(SOURCE EXTRACT)
Backbench Tory MPs turn on government over voter ID plans

The Bungalow, in Chettisham, Ely, Cambridgeshire where voting was under way today at one of the UK's

The Bungalow, in Chettisham, Ely, Cambridgeshire where voting was under way on Thursday at one of the UK's most homely polling stations. - Credit: PA

Civil liberties groups, electoral reformers and senior MPs on both sides of the Commons have condemned government plans to introduce a requirement for voters to prove their identity before casting their ballot.

Downing Street said it was a “reasonable approach” and 99.6% of people in pilots requiring people to show photographic ID had managed to vote without difficulty.



The government has defended the move as an attempt to combat electoral fraud, but Tory former cabinet minister David Davis said it was an “illiberal solution for a non-existent problem”.

Legislation on the issue will be included in the Queen’s Speech on Tuesday.

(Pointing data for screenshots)
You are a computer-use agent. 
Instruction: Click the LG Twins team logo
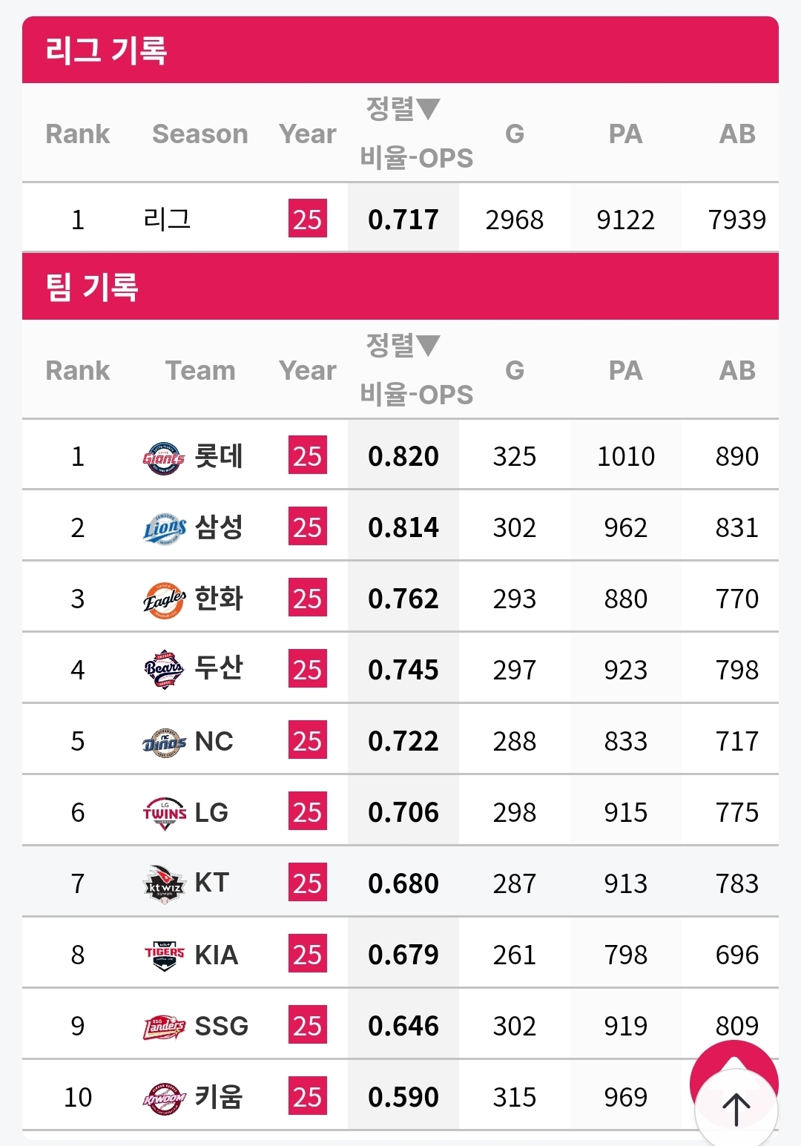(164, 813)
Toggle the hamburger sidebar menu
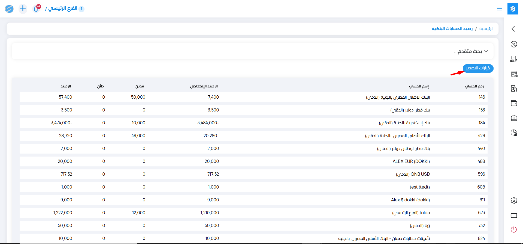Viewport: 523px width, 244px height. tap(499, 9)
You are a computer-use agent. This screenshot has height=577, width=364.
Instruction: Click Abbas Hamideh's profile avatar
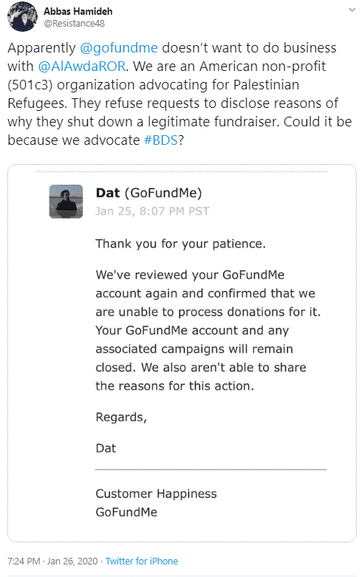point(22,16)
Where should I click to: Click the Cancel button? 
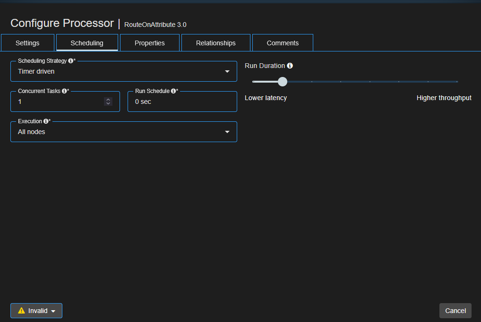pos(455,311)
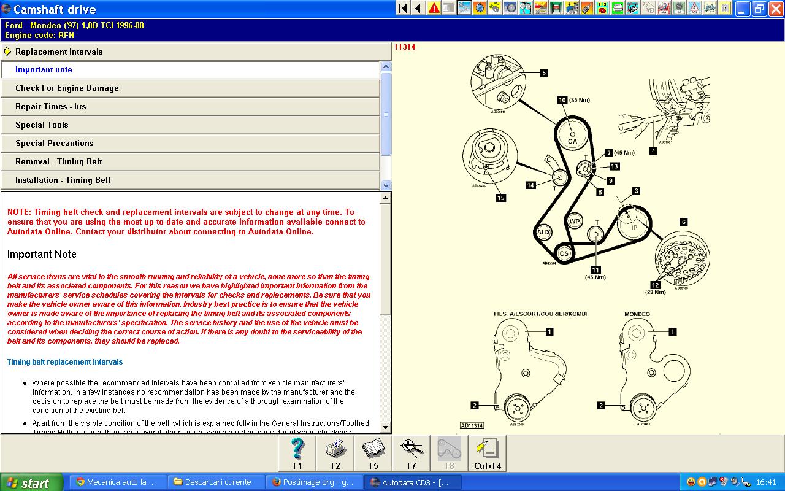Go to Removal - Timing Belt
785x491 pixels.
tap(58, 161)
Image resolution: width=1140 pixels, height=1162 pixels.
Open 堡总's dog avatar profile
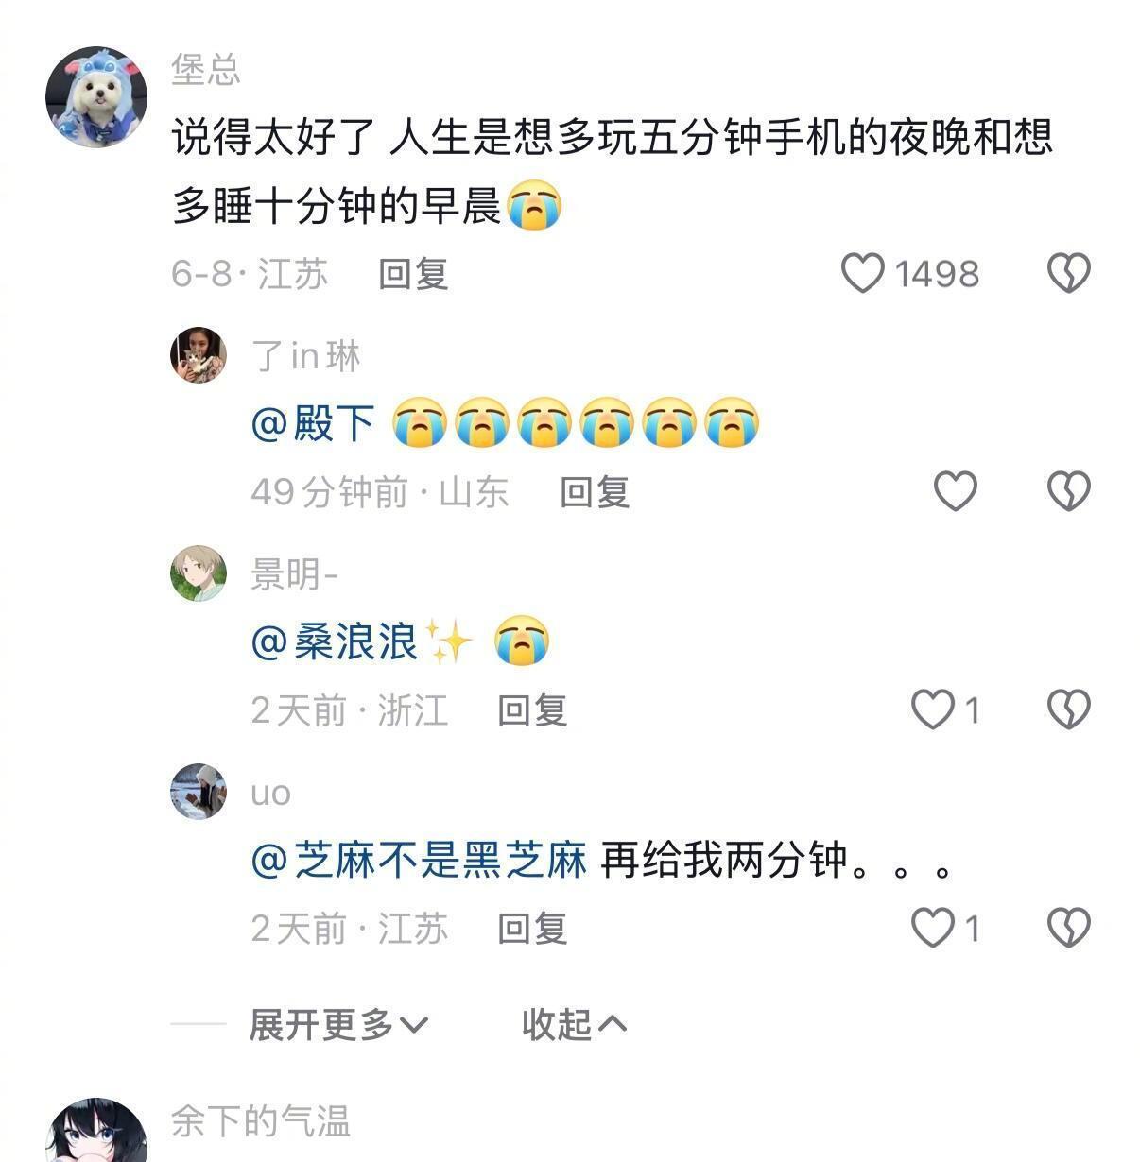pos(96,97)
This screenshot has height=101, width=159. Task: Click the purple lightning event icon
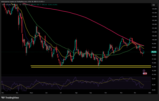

(TASK DIRECTIONS)
In the article on voter ID plans, how did David Davis describe the government's proposal?

(FINAL ANSWER)
He called it an "illiberal solution for a non-existent problem."